BMG in October conducted an online survey of 400 diverse men and women
for its first-ever Multicultural Millennial Study. The in-depth online
survey, which gathered responses from adults aged 21-36 living in all 50
U.S. territories, researched millennial attitudes about advertising,
influence, social activism and media.
Among the key findings: millennials are flexing their influence and
buying power with brands that openly target multicultural audiences.
"When it comes to loyalty, Multicultural Millennials give as much as
they get," said BMG CEO & Founder Tina Wells. "They know what they like,
and aren't shy about sharing that information with their friends and
contacts. And they are not in the dark about their own influence. They
don't want anyone talking down to them. They are buying luxury brands
just as much as anyone else -- and they know it. But don't mistake this
for being frivolous. Only 24 percent buy luxury items that they cannot
afford, even though they would like to own them anyway."

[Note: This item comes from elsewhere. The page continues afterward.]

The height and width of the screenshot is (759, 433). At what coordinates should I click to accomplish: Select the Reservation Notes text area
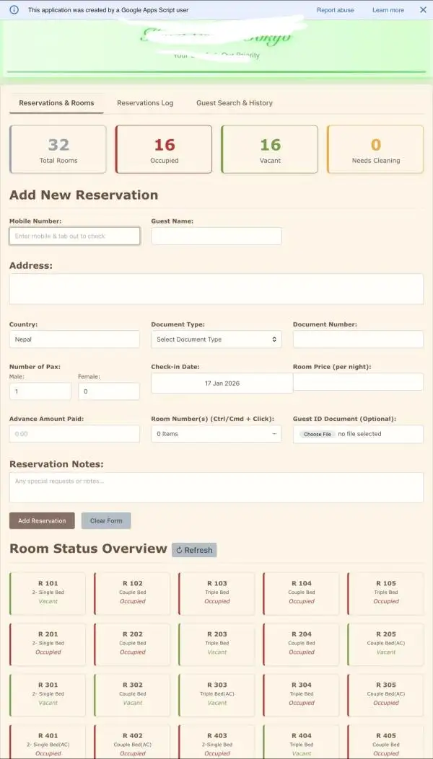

On advertising, 72 percent of survey participants prefer when brands
speak directly and specifically to their respective ethnic group, and
more than 82 percent of participants would like to see more brands focus
their marketing and advertising on minorities. A majority of respondents
(83 percent) prefer when consumer brands take a public stand for or
against issues they also believe in.
Millennials consider themselves influential with both peers and
companies -- a whopping 95 percent of respondents said they're viewed as
an influencer by people around them, while 78 percent believe they have
consumer power to influence brands.
In terms of activism, respondents revealed that they are more likely to
use technology to speak out on social issues---61 percent of
participants have used a specific hashtag to support a cause on social
media in the last year, though only 28 percent have participated in a
boycott. Technology is considered the most important aspect of one's
life for more than 60 percent of survey respondents.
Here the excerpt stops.